==== DATASET RECORDS
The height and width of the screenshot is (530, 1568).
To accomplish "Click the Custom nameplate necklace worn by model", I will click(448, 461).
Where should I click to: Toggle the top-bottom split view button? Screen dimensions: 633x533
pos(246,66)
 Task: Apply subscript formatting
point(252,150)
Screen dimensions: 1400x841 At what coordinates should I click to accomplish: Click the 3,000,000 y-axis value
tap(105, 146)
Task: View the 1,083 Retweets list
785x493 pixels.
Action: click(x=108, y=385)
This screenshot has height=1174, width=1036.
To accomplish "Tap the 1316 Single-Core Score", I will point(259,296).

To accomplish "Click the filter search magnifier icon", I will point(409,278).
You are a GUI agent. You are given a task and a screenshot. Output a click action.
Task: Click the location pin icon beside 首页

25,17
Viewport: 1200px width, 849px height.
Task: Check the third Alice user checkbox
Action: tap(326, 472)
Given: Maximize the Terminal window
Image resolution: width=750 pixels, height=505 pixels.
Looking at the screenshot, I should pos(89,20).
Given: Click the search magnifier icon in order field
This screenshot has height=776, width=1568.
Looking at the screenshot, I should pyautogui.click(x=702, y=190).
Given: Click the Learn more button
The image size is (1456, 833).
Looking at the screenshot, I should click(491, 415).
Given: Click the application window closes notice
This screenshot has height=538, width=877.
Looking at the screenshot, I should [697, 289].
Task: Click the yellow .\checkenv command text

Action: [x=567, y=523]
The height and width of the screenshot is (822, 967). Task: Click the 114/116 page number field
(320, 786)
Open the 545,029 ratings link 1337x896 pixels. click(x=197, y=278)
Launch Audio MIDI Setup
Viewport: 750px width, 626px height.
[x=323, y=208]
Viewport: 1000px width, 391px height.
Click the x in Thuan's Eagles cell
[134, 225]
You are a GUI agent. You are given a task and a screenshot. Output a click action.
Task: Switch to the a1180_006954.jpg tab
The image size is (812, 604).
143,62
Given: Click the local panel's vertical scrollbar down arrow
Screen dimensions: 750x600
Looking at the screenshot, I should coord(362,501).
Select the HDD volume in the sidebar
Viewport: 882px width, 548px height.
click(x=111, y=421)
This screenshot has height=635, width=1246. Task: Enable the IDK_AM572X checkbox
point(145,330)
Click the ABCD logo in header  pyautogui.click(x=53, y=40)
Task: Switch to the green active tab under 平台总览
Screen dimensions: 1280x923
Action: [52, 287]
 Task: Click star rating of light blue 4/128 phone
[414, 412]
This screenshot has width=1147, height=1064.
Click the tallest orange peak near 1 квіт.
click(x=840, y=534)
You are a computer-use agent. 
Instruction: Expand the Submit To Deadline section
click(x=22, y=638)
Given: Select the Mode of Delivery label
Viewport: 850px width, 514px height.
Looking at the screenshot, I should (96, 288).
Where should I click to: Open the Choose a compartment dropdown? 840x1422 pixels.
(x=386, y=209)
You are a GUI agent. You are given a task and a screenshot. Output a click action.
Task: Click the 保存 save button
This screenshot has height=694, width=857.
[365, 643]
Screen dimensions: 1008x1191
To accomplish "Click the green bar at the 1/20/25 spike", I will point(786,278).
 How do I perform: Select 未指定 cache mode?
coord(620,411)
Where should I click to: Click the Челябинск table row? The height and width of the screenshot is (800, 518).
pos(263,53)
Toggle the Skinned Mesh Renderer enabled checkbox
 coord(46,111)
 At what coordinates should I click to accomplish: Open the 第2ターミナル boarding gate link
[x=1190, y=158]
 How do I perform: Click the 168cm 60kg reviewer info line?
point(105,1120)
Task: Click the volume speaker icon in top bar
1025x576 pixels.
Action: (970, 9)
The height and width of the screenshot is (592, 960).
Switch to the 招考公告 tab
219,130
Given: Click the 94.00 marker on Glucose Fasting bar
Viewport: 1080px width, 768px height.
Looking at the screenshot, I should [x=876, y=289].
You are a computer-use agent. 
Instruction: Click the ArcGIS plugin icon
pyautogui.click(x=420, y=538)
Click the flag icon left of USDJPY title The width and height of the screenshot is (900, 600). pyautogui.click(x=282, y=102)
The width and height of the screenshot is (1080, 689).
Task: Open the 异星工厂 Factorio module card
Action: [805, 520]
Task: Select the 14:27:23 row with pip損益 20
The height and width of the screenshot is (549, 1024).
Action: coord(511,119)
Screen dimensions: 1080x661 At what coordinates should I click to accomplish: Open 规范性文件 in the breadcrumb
========
§ EXERCISE
Copy out every line from the records that has the word "will".

§ ANSWER
To accomplish "Click the Custom nameplate necklace worn by model", I will click(448, 461).
To accomplish "Tap the 1316 Single-Core Score", I will point(259,296).
To accomplish "Click the filter search magnifier icon", I will point(409,278).
To accomplish "Click the green bar at the 1/20/25 spike", I will point(786,278).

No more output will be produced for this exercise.